Anyway, thanks for your feedback about the site -- definitely taking it into account.
I think Caddy is doing a lot of things pretty great (including having a very large amount of cool features and a very simple configuration syntax).
However, honestly, I don't dare to use it on "big" production sites yet (besides maybe my blog), because for example packaging [0] still isn't tackled or clear at this point in time (and if Caddy wants to also gain traction on "big" production websites, this matters, because these are often not just run by devs, but sysops/devops people that will, very likely, never wget a binary because [insert one or more of valid reasons]). I think Matt (mholt) said that they will work this out when Caddy will hit 1.x, but for me it is a showstopper atm. Also if you read the topic from top to bottom you will notice that there seems to be no clear vision, not even for a base-caddy OS package or PPA.
Before this comment is considered negative, please know that I am actually a Contributor to the Caddy project (yet I have only contributed to the Init/Service Scripts), and a passive reader of the packaging discussion mentioned earlier, trying to come up with a great idea there to tackle that one point that I think will make Caddy's growth accelerate very quickly for "big" production websites.
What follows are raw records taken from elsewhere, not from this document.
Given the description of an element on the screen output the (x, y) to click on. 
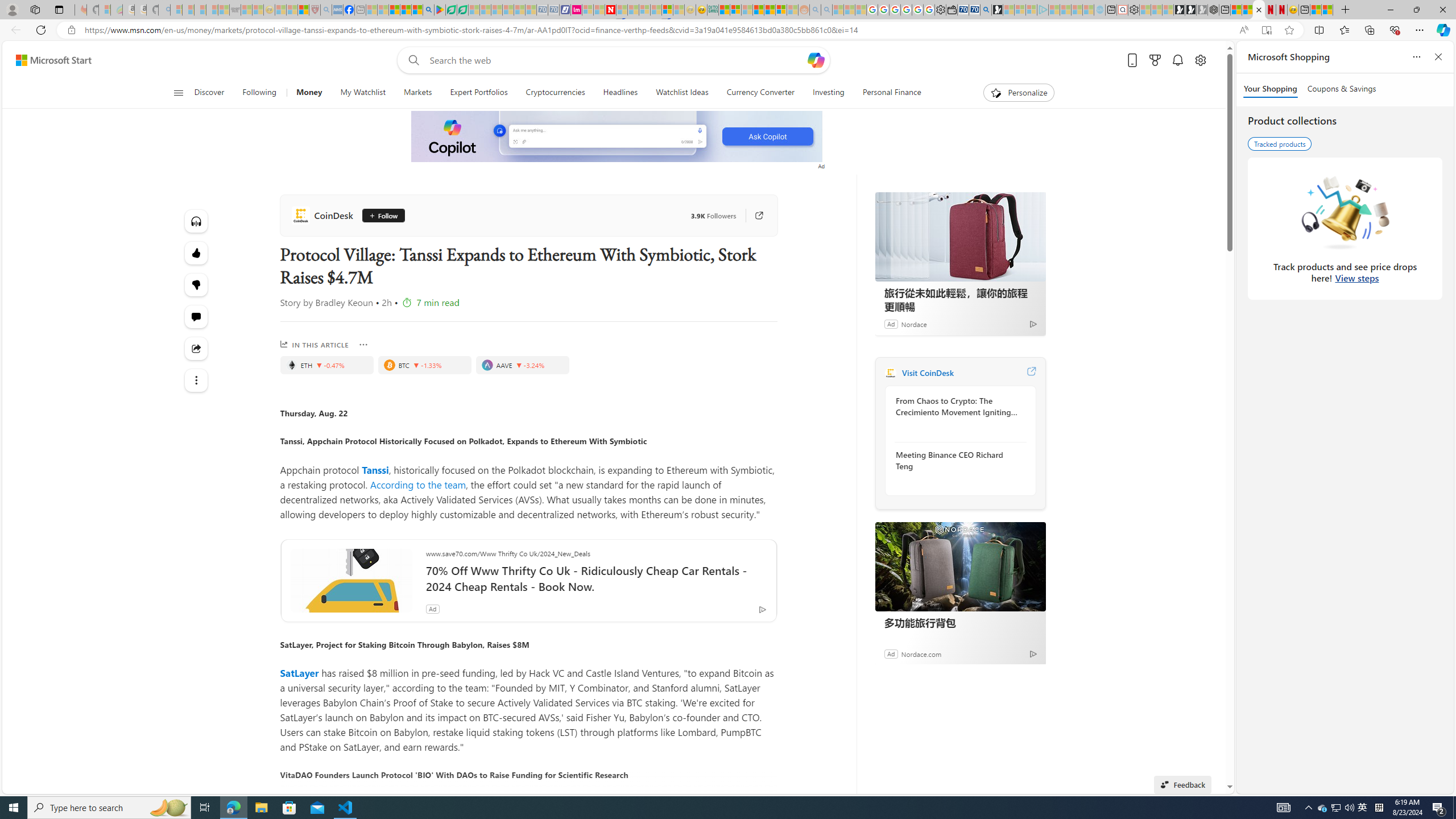
Watchlist Ideas (681, 92)
Given the description of an element on the screen output the (x, y) to click on. 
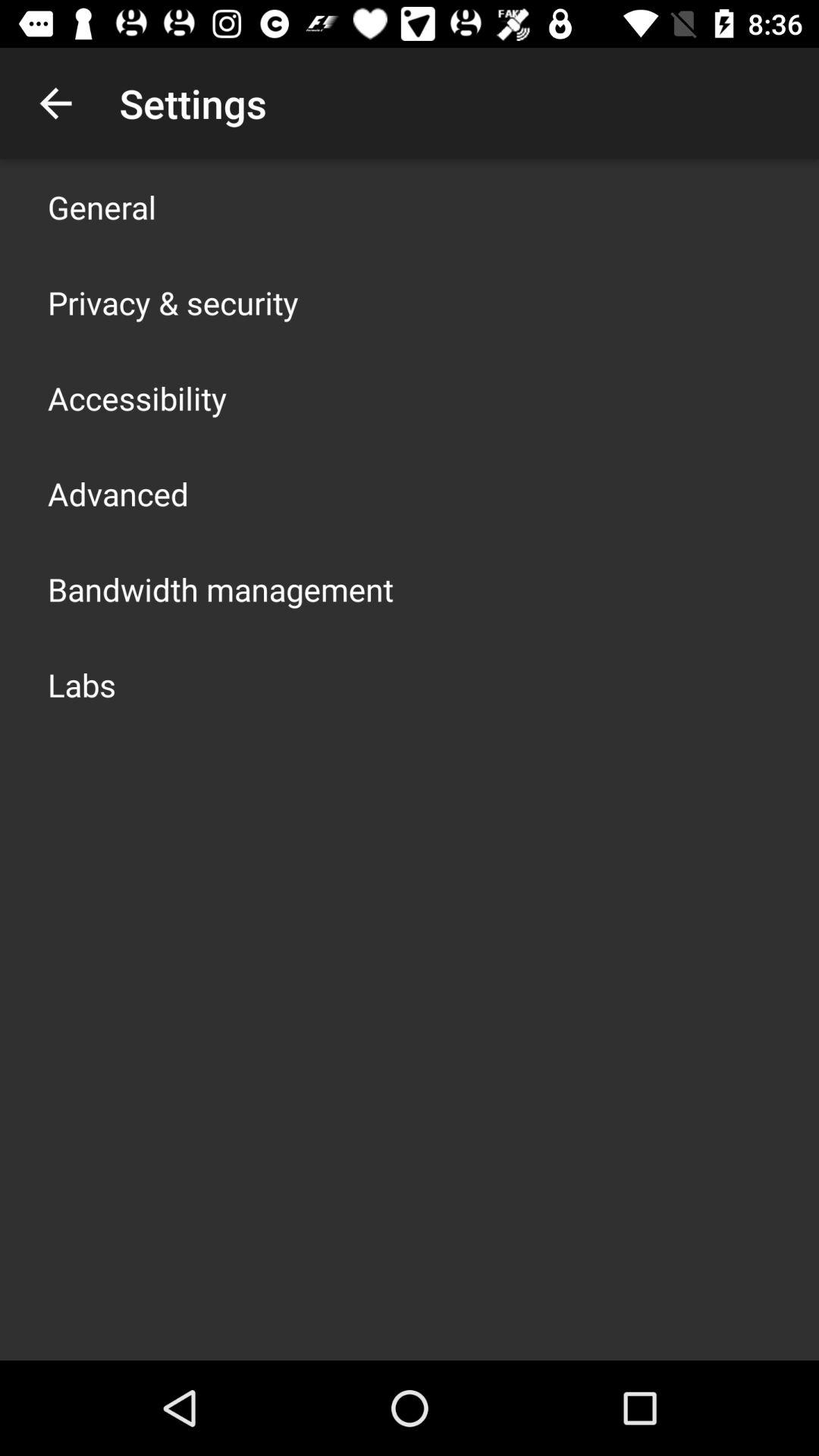
select icon below the accessibility (117, 493)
I agree with you 100%, this is the primary reason why we haven't deployed caddy for at least internal services where I work. I don't want to have to upgrade "everything and caddy" every time the update window rolls up.
>The only thing I'm initially a tiny bit weary about is their claim of it being production ready. Being used by thousands of sites is an amazing feat, but how big are the loads on these sites?
Well, you can always add more boxes.
People have been putting horrendously performing Ruby or other small-time servers in production for very mainstream sites.Compared to things like these, Caddy will soar...
caddy doesn't scale or handle high traffic as well as nginx does from my benchmarks and understandably as caddy author has stated, he's focusing on features first then performance. benchmarks caddy vs nginx - caddy uses up to 3x times more cpu and memory resources and 1/3rd the performance of nginx https://community.centminmod.com/threads/caddy-http-2-server...
edit: This is also where your use case makes it easy to see why nginx (or caddy) won't cut it.